### Work instructions
1. Quote everything in the news story about the killed cyclist from "The family of" down to "hurdle last week.", without changing a word.
2. Continue the news story about the family of the cyclist killed in Kowloon City from the point where it stops.

### Passage to read

Law and Enforcement

GRIEVING FAMILY OF KILLED CYCLIST WIN RIGHT TO RETRIEVE BODY IN TIME FOR LAST RITES

Waheel Ahmed, 47, poses with the Pacific Place holiday decorations in 2021 (photo: Afreen Salim)

The family of a man killed in a Kowloon City road crash won a race against the clock to retrieve the body and administer last rites after hitting a bureaucratic hurdle last week.

Crash victim Waheel Ahmed, 47, was riding his bicycle home on 5 December when an 80-year-old taxi driver passed out at the wheel and crushed Ahmed against an illegally-parked container truck.

Ahmed was taken to Queen Elizabeth Hospital where he died early the next morning. His body was taken to the Queen Elizabeth mortuary and his family, based in Kolkata, India, was notified of his death by friends.

But due to Hospital Authority rules on corpse handling, the family could not arrange for the release of his body to a friend.

“I had been calling the police so many times with no answer,” said his niece, Afreen Salim. According to Salim, the family needed to carry out the last rites within 13 days of his death. “It’s already been 7 days,” she told Transit Jam from Kolkata at the weekend.

The family said they were too “financially poor” to visit Hong Kong themselves. But hearing of the family’s plight, a Hong Kong-based pillar of the Indian community helped reach out to Hospital Authority and pressed the urgency of the situation.

### Source material

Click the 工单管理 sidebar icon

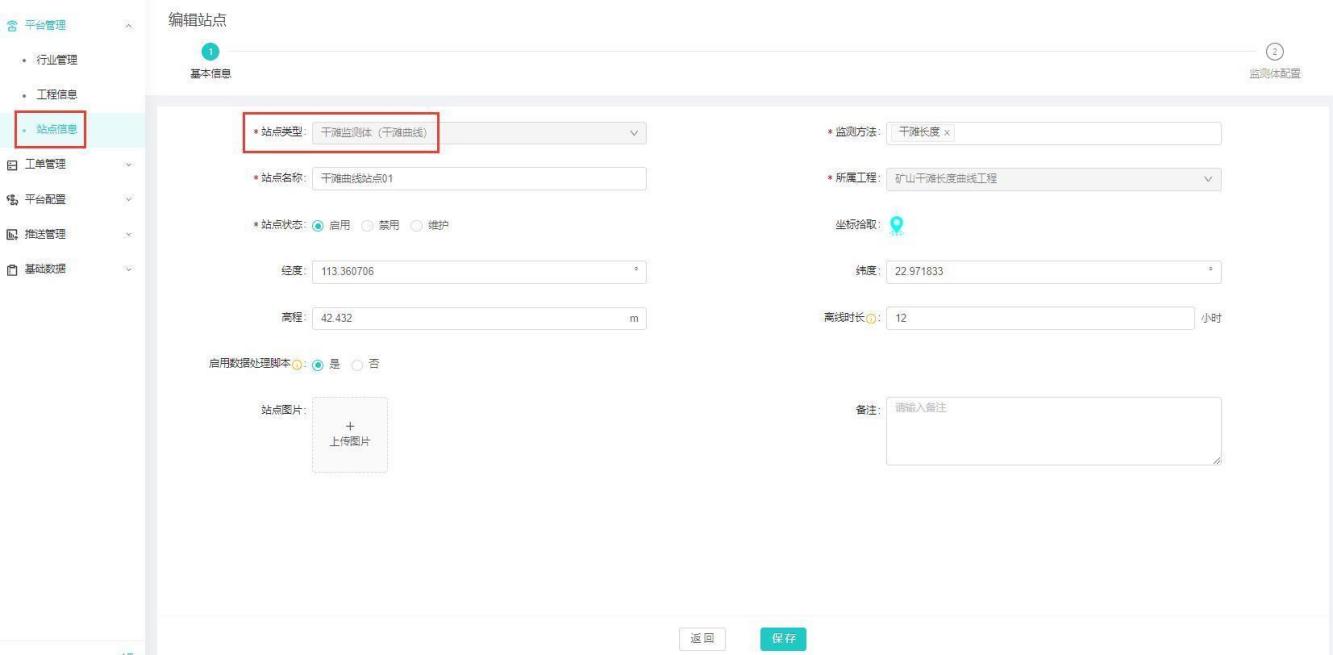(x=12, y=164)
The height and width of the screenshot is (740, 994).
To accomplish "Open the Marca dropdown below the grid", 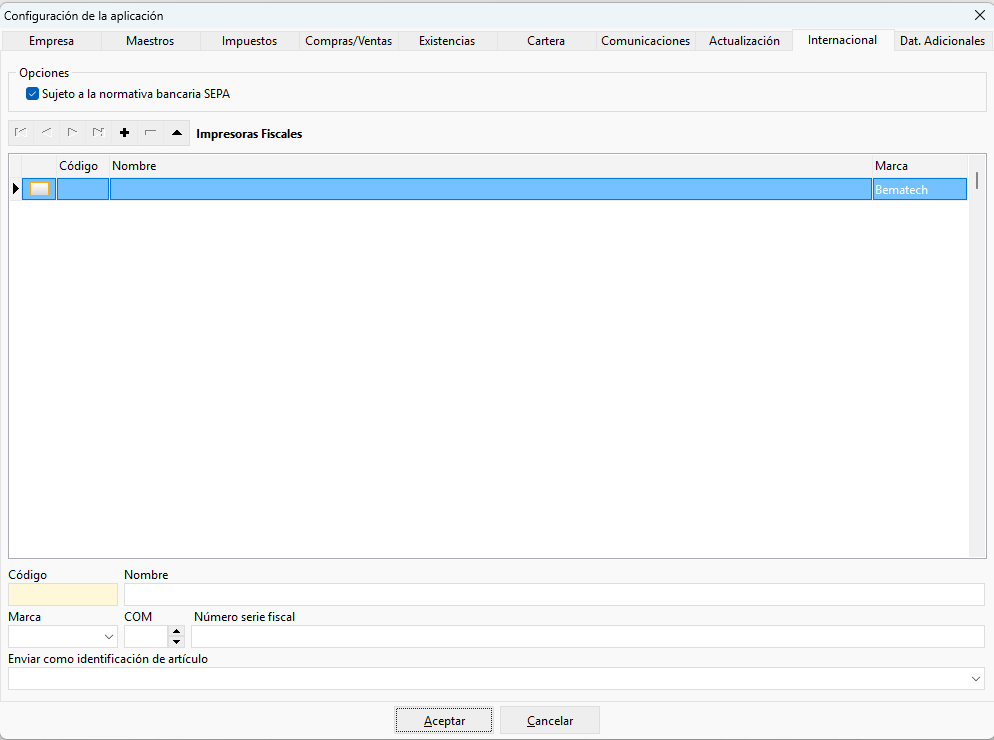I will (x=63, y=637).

### Answer section
1.
The family of a man killed in a Kowloon City road crash won a race against the clock to retrieve the body and administer last rites after hitting a bureaucratic hurdle last week.

2.
The family in India arranged a court-stamped affidavit authorising a friend to take care of Ahmed’s body.

On Tuesday, the Hospital Authority and police confirmed they accepted the affidavits and that Ahmed’s remains would be released to the friend “after autopsy”.

Police said social workers at Queen Elizabeth Hospital would be assisting Ahmed’s friend in handling Ahmed’s funeral arrangements.

Ahmed’s niece Salim says Ahmed was “genuinely a very nice person” who was supportive of her education. She said he had been facing financial difficulty since paying an immigration consultant around $14,000 for a Hong Kong residency visa. That consultant turned out to be a fraudster, leaving Ahmed, a former teacher, fending for himself in the city for some years.

Local media had reported Ahmed to be delivering takeout food – but Salim says he was carrying food home for dinner that night.

Police say they are still investigating the cause of the fatal crash.